Records to use START

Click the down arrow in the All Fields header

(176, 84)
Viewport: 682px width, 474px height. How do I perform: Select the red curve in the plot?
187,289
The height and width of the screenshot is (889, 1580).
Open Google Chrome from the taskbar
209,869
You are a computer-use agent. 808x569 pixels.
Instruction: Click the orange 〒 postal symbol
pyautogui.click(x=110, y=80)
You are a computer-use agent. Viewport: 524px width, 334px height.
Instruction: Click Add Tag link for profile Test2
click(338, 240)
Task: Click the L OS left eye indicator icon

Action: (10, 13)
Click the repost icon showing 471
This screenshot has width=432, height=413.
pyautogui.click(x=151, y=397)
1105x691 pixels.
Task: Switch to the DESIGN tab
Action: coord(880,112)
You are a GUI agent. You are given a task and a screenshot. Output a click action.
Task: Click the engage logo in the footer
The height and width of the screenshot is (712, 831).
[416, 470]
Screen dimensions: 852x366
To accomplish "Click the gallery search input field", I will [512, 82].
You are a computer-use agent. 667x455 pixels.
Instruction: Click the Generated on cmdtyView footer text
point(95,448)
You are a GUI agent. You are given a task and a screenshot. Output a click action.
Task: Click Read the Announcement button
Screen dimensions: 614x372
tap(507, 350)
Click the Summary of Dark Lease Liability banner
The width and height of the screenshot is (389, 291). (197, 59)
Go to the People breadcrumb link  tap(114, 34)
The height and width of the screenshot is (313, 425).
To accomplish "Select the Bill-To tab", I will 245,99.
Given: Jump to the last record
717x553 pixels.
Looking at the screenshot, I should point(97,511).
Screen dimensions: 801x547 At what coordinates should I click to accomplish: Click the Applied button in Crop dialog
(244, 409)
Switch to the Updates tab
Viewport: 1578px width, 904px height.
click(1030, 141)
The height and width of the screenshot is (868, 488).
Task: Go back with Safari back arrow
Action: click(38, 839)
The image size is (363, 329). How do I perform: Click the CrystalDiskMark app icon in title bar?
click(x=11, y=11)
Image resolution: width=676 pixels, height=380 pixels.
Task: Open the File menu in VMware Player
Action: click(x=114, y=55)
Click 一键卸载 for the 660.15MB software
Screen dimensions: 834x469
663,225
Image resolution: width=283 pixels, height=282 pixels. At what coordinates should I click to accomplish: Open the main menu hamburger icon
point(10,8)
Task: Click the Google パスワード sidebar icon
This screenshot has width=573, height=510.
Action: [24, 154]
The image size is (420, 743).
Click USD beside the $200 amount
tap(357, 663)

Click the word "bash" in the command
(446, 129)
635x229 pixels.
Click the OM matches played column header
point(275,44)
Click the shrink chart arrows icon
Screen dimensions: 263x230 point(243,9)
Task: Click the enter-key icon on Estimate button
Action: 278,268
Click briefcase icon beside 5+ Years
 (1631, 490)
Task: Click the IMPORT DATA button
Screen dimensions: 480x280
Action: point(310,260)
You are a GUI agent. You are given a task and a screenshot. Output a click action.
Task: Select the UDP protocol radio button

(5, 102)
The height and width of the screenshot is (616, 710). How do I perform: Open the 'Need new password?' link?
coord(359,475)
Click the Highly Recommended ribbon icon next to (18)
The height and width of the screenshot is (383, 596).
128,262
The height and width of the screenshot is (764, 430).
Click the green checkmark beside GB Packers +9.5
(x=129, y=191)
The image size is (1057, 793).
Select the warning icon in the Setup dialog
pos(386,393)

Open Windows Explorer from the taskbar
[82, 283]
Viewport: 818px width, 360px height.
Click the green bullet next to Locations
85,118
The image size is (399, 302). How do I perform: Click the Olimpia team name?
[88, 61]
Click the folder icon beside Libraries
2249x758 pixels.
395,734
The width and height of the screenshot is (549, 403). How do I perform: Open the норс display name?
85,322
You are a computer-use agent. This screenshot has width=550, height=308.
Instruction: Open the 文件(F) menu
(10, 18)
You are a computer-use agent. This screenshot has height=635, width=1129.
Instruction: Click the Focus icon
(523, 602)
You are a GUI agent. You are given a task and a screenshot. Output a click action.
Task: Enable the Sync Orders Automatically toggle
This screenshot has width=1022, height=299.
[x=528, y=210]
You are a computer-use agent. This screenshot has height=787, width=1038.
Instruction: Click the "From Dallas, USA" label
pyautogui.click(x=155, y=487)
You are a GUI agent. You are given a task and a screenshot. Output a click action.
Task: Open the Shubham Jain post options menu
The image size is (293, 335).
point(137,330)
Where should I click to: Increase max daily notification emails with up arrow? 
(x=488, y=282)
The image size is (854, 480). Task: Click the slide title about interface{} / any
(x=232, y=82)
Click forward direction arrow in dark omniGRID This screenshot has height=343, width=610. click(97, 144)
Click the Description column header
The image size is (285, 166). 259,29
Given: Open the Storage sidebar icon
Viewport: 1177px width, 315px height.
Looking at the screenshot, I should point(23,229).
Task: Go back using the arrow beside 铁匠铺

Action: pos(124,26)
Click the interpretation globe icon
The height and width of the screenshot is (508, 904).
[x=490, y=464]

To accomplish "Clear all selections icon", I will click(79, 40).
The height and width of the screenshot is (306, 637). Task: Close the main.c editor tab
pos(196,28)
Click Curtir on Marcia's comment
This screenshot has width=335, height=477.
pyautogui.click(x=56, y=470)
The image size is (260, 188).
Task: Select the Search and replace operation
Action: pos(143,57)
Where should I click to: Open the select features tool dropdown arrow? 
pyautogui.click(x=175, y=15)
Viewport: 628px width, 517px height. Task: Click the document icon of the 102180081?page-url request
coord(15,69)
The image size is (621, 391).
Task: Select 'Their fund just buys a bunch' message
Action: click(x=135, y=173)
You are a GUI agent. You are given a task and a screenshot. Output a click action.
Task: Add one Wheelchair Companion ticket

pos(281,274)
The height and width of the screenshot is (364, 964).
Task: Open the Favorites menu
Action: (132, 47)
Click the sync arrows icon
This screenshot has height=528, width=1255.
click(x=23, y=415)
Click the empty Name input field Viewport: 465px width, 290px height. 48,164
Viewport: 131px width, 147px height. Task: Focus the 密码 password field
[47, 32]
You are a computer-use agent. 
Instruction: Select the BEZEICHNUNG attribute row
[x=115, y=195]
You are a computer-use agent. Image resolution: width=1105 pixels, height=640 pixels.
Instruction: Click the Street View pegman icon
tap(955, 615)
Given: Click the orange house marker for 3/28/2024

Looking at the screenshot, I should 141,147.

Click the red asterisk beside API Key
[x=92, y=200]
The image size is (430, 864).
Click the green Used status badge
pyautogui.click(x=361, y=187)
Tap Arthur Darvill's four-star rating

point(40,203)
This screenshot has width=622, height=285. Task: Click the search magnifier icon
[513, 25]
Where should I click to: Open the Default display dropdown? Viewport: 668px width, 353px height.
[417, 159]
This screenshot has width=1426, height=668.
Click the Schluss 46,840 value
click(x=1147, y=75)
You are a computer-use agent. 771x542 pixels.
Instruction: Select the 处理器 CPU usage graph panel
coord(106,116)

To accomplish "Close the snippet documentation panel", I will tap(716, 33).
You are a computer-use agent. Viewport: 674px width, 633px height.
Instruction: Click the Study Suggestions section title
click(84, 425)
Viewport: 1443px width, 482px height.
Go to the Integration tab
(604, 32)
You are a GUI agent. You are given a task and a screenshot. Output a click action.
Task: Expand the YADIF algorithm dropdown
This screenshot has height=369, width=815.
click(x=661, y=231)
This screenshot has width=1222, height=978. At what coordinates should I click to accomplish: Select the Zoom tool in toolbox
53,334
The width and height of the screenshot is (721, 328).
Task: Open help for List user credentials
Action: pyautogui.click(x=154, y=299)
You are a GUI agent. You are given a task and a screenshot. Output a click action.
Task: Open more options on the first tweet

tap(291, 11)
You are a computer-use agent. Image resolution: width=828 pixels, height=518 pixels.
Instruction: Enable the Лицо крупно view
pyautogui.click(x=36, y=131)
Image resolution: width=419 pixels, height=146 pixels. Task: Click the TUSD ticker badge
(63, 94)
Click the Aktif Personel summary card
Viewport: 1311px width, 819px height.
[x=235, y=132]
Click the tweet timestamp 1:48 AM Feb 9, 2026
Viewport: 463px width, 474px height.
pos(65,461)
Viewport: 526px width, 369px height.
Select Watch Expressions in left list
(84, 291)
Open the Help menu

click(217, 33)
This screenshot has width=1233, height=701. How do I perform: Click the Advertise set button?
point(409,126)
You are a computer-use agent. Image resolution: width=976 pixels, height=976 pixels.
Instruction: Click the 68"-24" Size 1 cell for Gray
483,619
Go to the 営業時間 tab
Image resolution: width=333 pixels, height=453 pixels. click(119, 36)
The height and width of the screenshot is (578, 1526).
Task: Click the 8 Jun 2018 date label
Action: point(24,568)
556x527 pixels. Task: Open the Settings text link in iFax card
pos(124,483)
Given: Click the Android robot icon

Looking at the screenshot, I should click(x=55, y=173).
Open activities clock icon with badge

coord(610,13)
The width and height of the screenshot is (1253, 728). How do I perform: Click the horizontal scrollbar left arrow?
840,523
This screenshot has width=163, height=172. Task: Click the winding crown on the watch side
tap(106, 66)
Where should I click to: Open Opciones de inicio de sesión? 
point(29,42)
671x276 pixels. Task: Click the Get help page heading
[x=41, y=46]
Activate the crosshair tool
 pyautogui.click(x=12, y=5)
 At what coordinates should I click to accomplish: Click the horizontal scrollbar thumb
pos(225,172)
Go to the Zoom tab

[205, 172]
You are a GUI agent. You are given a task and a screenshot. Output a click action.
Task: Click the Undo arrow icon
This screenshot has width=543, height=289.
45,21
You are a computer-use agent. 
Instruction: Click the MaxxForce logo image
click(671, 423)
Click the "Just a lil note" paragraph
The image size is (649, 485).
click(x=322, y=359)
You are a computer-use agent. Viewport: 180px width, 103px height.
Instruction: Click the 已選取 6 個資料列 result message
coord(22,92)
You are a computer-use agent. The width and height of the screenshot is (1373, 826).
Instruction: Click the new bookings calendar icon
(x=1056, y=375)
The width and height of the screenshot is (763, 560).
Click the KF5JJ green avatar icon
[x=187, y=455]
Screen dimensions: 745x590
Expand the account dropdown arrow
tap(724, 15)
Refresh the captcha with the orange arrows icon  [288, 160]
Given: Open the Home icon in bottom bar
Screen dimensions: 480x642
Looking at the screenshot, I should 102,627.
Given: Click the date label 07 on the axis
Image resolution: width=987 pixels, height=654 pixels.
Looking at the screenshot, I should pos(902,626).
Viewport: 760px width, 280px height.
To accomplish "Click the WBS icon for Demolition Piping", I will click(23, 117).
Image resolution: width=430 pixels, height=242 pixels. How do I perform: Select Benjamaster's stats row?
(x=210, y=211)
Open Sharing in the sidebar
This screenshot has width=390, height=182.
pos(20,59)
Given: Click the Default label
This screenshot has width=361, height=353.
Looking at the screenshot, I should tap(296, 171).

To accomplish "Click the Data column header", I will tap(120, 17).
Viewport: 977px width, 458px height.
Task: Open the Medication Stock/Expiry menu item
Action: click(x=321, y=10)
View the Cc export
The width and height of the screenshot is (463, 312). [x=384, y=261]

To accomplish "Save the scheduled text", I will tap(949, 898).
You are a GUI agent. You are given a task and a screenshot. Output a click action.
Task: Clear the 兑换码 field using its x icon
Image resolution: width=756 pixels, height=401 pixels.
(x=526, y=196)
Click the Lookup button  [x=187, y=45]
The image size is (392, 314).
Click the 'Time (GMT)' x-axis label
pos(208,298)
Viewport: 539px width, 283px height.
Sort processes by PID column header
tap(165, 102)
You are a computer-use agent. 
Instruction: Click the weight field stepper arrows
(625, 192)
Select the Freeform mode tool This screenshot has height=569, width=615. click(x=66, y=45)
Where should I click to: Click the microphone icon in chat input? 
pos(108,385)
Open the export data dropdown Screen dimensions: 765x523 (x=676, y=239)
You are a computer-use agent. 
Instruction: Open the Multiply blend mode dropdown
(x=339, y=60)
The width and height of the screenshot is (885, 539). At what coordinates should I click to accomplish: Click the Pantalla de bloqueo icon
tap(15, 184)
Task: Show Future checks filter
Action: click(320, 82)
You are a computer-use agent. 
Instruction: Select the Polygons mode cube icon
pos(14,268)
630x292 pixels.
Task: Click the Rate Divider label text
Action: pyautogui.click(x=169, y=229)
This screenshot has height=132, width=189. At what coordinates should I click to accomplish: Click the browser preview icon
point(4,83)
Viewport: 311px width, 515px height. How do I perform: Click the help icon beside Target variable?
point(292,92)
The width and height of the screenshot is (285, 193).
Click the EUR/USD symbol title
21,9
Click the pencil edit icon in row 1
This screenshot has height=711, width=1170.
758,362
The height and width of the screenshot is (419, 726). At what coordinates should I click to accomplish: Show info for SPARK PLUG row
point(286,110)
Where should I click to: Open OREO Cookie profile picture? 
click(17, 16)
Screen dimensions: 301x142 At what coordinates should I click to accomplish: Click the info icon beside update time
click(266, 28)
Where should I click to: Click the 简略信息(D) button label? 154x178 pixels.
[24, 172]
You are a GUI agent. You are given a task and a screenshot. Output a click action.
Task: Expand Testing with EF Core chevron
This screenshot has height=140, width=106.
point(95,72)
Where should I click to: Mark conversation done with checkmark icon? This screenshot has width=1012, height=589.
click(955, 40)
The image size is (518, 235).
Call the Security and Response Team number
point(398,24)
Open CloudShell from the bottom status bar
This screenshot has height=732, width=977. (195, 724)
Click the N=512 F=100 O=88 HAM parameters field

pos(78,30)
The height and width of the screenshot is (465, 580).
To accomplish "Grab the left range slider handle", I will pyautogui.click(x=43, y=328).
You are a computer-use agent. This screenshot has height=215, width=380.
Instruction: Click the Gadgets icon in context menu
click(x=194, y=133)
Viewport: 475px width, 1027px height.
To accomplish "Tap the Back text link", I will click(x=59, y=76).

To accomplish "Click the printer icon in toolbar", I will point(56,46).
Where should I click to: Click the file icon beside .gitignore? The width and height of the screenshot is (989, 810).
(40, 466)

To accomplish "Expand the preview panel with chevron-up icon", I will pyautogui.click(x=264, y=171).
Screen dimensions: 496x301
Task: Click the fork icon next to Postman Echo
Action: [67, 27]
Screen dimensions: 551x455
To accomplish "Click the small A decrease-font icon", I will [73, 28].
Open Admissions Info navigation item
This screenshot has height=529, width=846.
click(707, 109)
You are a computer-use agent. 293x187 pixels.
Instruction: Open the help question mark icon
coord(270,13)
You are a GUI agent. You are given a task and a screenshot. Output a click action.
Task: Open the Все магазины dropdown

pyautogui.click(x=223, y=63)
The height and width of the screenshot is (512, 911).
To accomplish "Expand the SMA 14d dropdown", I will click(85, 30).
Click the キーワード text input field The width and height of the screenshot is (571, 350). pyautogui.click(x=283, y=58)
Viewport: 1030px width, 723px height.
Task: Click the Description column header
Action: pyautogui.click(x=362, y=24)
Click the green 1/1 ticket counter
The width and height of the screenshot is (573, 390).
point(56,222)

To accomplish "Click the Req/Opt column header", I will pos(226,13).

Records to use END

**Aim of the exercise**
Write out exactly the lines that fall from the line with "The height and width of the screenshot is (712, 831)." to the line with "The image size is (420, 743)." in the records above, keeping both ends.

**Solution**
The height and width of the screenshot is (712, 831).
[416, 470]
Screen dimensions: 852x366
To accomplish "Click the gallery search input field", I will [512, 82].
You are a computer-use agent. 667x455 pixels.
Instruction: Click the Generated on cmdtyView footer text
point(95,448)
You are a GUI agent. You are given a task and a screenshot. Output a click action.
Task: Click Read the Announcement button
Screen dimensions: 614x372
tap(507, 350)
Click the Summary of Dark Lease Liability banner
The width and height of the screenshot is (389, 291). (197, 59)
Go to the People breadcrumb link  tap(114, 34)
The height and width of the screenshot is (313, 425).
To accomplish "Select the Bill-To tab", I will 245,99.
Given: Jump to the last record
717x553 pixels.
Looking at the screenshot, I should point(97,511).
Screen dimensions: 801x547 At what coordinates should I click to accomplish: Click the Applied button in Crop dialog
(244, 409)
Switch to the Updates tab
Viewport: 1578px width, 904px height.
click(1030, 141)
The height and width of the screenshot is (868, 488).
Task: Go back with Safari back arrow
Action: click(38, 839)
The image size is (363, 329). How do I perform: Click the CrystalDiskMark app icon in title bar?
click(x=11, y=11)
Image resolution: width=676 pixels, height=380 pixels.
Task: Open the File menu in VMware Player
Action: click(x=114, y=55)
Click 一键卸载 for the 660.15MB software
Screen dimensions: 834x469
663,225
Image resolution: width=283 pixels, height=282 pixels. At what coordinates should I click to accomplish: Open the main menu hamburger icon
point(10,8)
Task: Click the Google パスワード sidebar icon
This screenshot has width=573, height=510.
Action: [24, 154]
The image size is (420, 743).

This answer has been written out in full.